Thank you to Sabrina Shankman for calling global warming exactly what it is: a climate apocalypse (“In weather extremes, a climate apocalypse,” Page A1, July 25). Sadly, we knew about climate change decades ago but little was done to prepare for it. Now we are in desperation mode, with catastrophe after catastrophe assaulting our beloved world.

The United States doesn’t have to wait until the UN Climate Change Conference in Glasgow this fall. Start now to make major adjustments in greenhouse gases from transportation, heating, structural improvements, agriculture, etc. Time cannot continue to await us. The world depends upon us to act now.


Mary Pendleton



Full speed ahead to a carbon-free future

Thank you for the unequivocal accounting of climate change in Sabrina Shankman’s front-page story on Sunday. Whether it’s wildfires, floods, heat waves and heat domes, or other extreme weather events, we are definitely experiencing it. On Monday, parts of Massachusetts received air quality warnings due to wildfires raging on the West Coast and in Canada (“Wildfires smoke prompts air quality alert,” Metro, July 27).

As Shankman noted, “it’s going to get worse,” and exponentially so, if we don’t act fast. Just as the evidence is certain, so is our path to address it: We must move with great speed and determination toward a carbon-free future. Time is of the essence.

Marjorie Lee


Our country’s response depends on the party in power

Wow, all it’s taken for climate change to consistently be front-page material are deadly wildfires, floods, and extreme heat and drought around the country and globally.

Here in Boston, we’ve got rising seas, flooding, hotter and wetter weather, more severe weather events, and now plumes of wildfire smoke to choke on.

We only had, oh, a few decades of warnings from scientists.

What were we and our leaders thinking, with our radically ineffectual response to an existential crisis? States and others have acted, but we need a national response. Now there’s a narrow window remaining for urgent action to avert the worst catastrophes to come.


We can still save ourselves, the planet, and the other species we’re destroying in the process. But the Republicans in Congress (plus a few “moderate” Democrats) refuse to support President Biden’s bold climate plan to propel us toward clean energy and a livable future. So Democrats must do all the heavy lifting as Republicans remain mired in anti-science denial of reality. If Republicans should take back Congress in 2022, they will lead us exactly where one would expect: to the unlivable future guaranteed by continued inaction.

Elizabeth L. Merrick


How about an ‘interstate highway’ for flood and fire control?
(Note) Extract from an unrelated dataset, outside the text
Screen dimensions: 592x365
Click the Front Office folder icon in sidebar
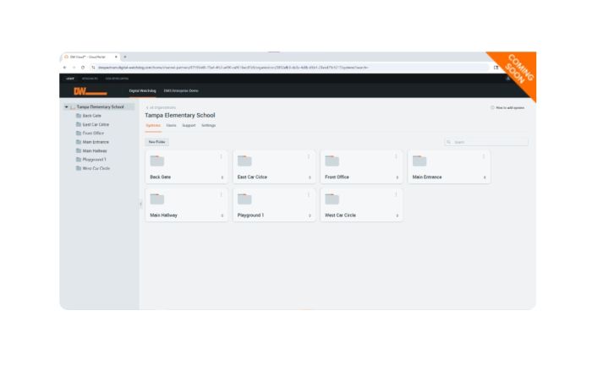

The article “In weather extremes, a climate apocalypse” reminds us that the Western and Eastern parts of the United States have opposite problems: too little water in the West and too much in the East, especially during hurricane season. These appear to be engineering problems, and both could be solved by building a system of reservoirs and aqueducts to move excess stormwater from the East, for flood control, to the West, for irrigation and wildfire control. The cost may be high, but perhaps it would be comparable to building the interstate highway system.